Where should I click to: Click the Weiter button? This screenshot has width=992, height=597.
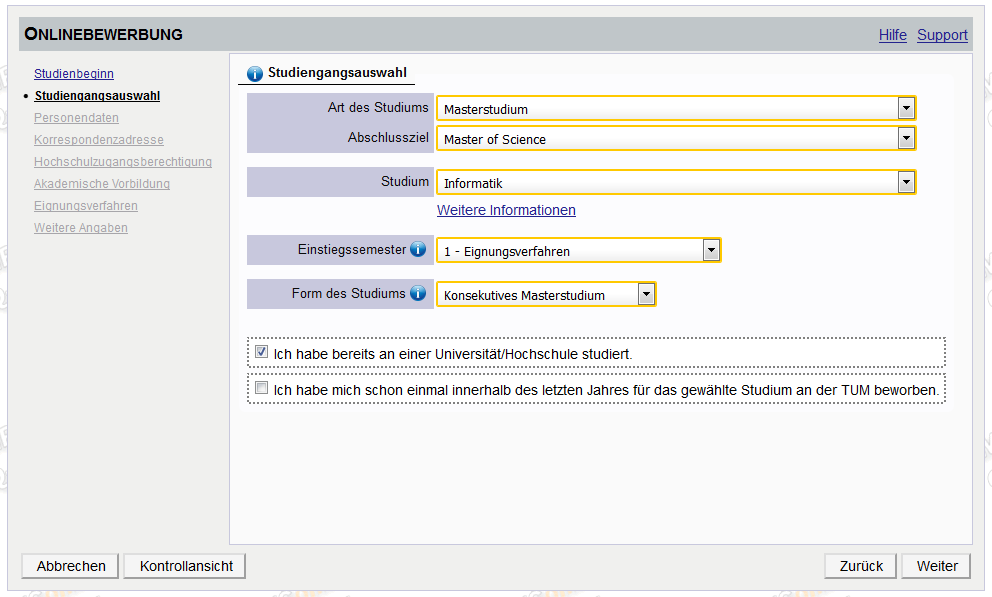pyautogui.click(x=937, y=566)

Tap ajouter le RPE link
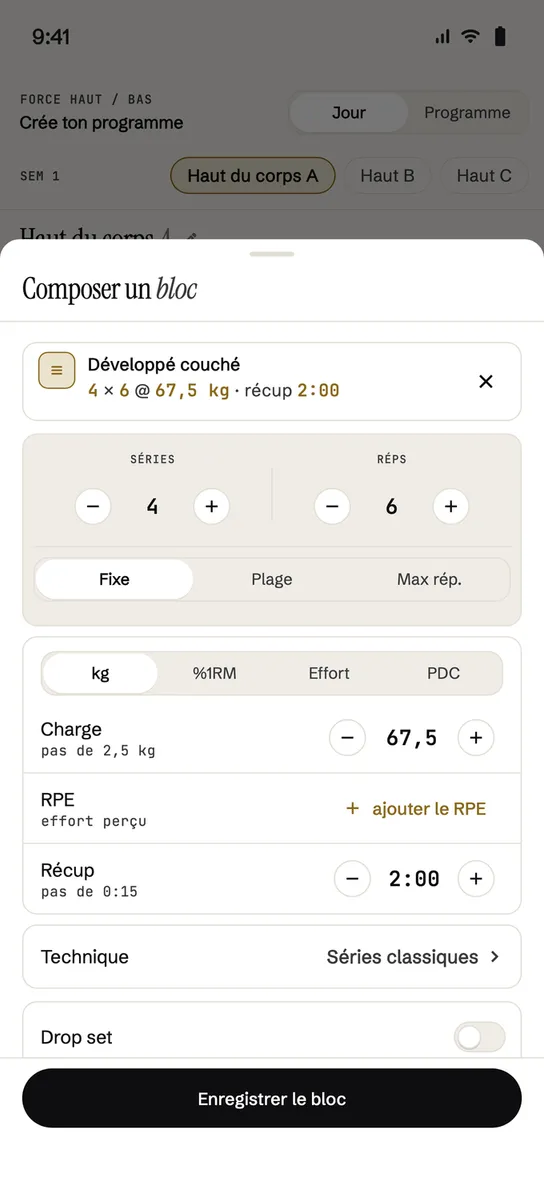(416, 809)
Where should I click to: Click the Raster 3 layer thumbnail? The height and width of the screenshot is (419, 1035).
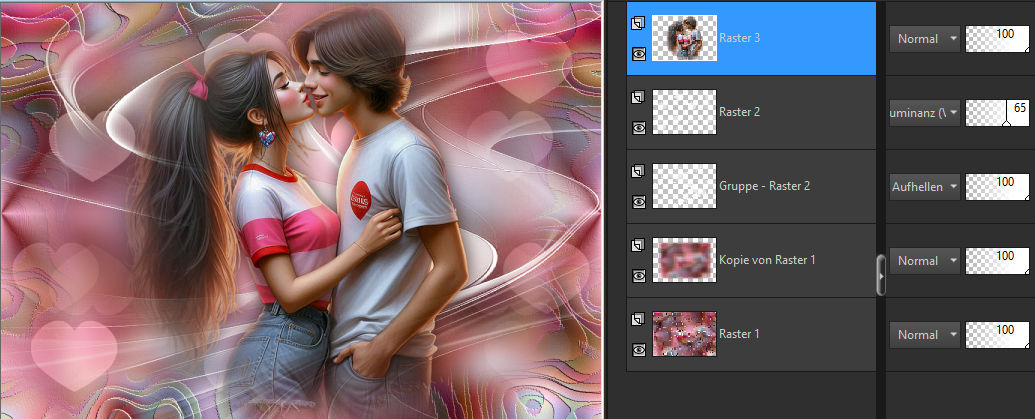click(x=684, y=39)
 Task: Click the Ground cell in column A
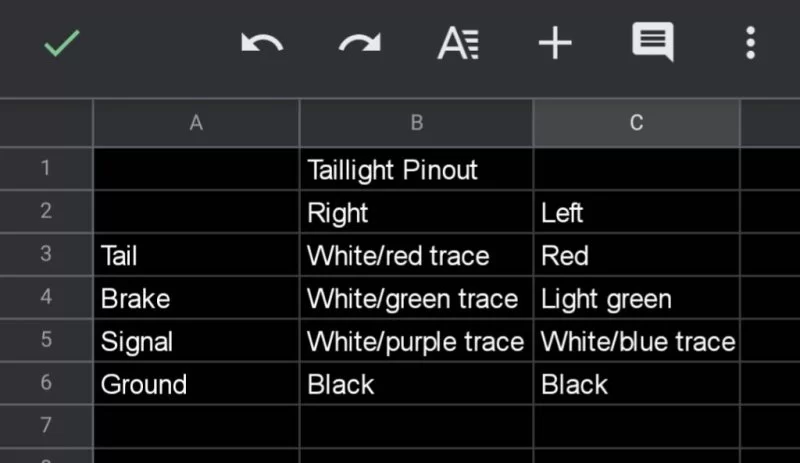(196, 385)
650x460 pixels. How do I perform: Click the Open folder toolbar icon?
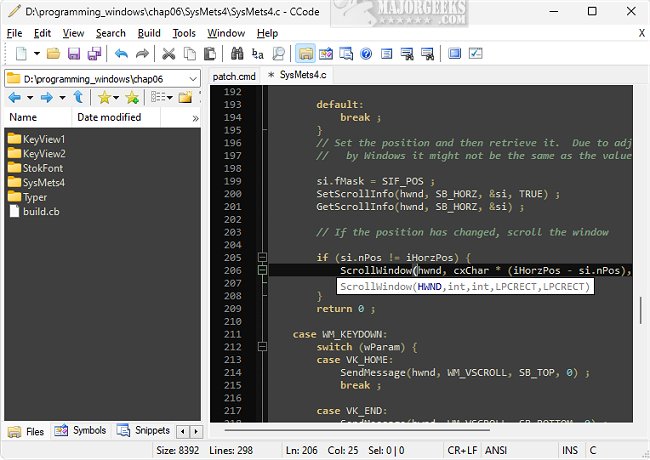[x=54, y=53]
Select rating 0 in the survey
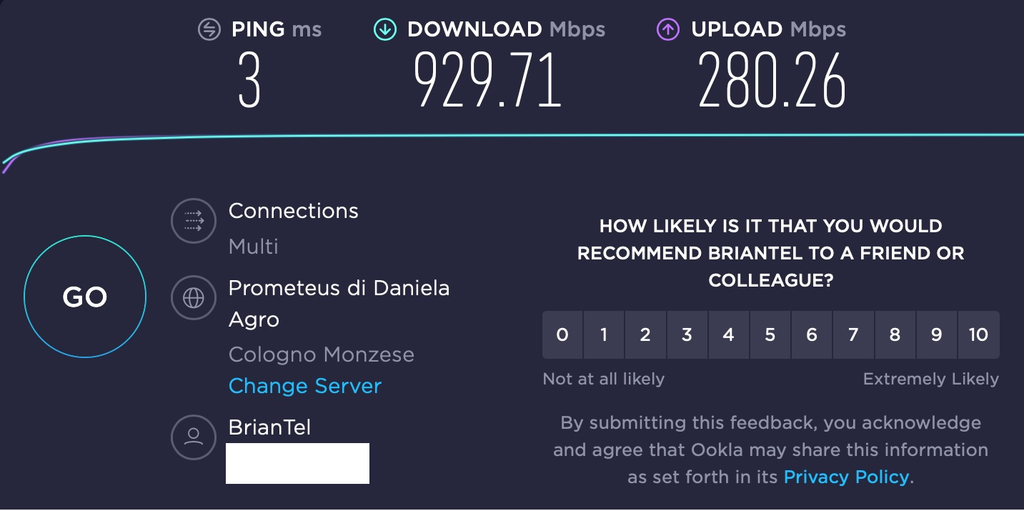 [562, 335]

> Required action
Write out exactly, with no pictures, each line from the one containing "650x460 pixels. How" through the last line of the listing above, both included.

> Final answer
650x460 pixels. How do I perform: Click the Open folder toolbar icon?
[x=54, y=53]
Select rating 0 in the survey
 [562, 335]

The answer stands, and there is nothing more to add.